Engineering Contradictions & Design Principles
Engineering Contradiction Analysis
1Loss of information
If multiple data sources are integrated into a single system, then information completeness is improved, but system complexity increases
Solution Approach 1:
The patent introduces an Evolving Contextual Clinical Data (ECCD) engine as an intermediary layer between multiple data sources (EMR, PACS, LIS, RIS) and the user interface. This engine aggregates data from diverse sources, manages complexity internally, and presents unified contextualized information to users, thereby maintaining information completeness while shielding users from system complexity.
Solution Approach 2:
The ECCD engine serves multiple functions simultaneously: it acts as a data aggregator, contextualizer, presenter, and adaptive learning system. By consolidating these diverse functions into a single multi-functional engine, the system integrates information from multiple sources without requiring users to interact with each source separately, thus improving information completeness while managing complexity centrally.
2Loss of information
If all available medical data is displayed to users, then information completeness is improved, but ease of operation deteriorates
Solution Approach 1:
The ECCD engine applies local quality by contextualizing data presentation based on specific clinical scenarios, user roles, and immediate needs. Rather than displaying all data uniformly, the engine tailors the presentation to the local context (e.g., displaying only relevant test results for a specific diagnosis), making the system easier to operate while maintaining access to complete information when needed.
Solution Approach 2:
The system dynamically adapts data presentation based on user interactions, behavioral patterns, and evolving clinical contexts. The ECCD engine learns from user behavior and automatically adjusts what information is displayed, when, and in what format, transforming the static information display into a dynamic, user-adaptive interface that improves ease of operation while preserving information completeness.
3Ease of operation
If the system adapts to individual user behavior patterns, then ease of operation is improved, but device complexity increases
Solution Approach 1:
The ECCD engine implements self-service by automatically observing user interactions, analyzing behavioral patterns, and adapting the system to individual users without requiring manual configuration. The engine learns and evolves autonomously, improving ease of operation for each user while encapsulating the complexity of adaptive algorithms within the engine itself, shielding users from the underlying software complexity.
Data Source
AI summary
A medical information server receives a signal from a client device over a network, representing a first user interaction of a user with respect to first medical information displayed to a user. A user interaction analyzer invokes a first set of ECCD rules associated with the user based on the first user interaction to determine medical data categories that the user is likely interested in.
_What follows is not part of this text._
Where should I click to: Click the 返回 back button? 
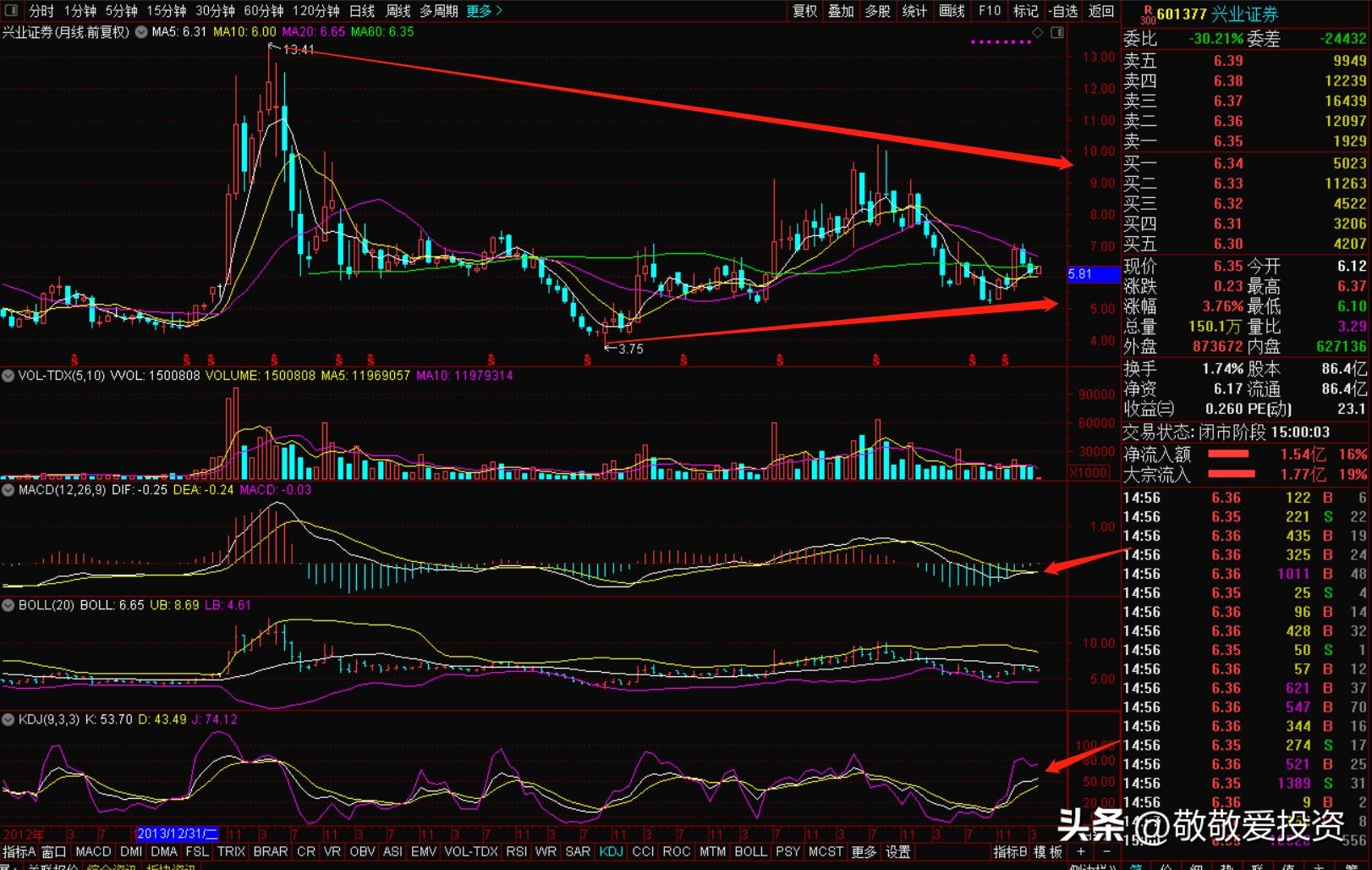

The first set of ECCD rules was generated by an ECCD engine based on prior user interactions of the user. A data retrieval module accesses medical data servers corresponding to the medical data categories to retrieve medical data of the medical data categories. A view generator integrates the retrieved medical data to generate one or more views of second medical information and transmits the views of second medical information to a client device to be displayed on a display of the client device.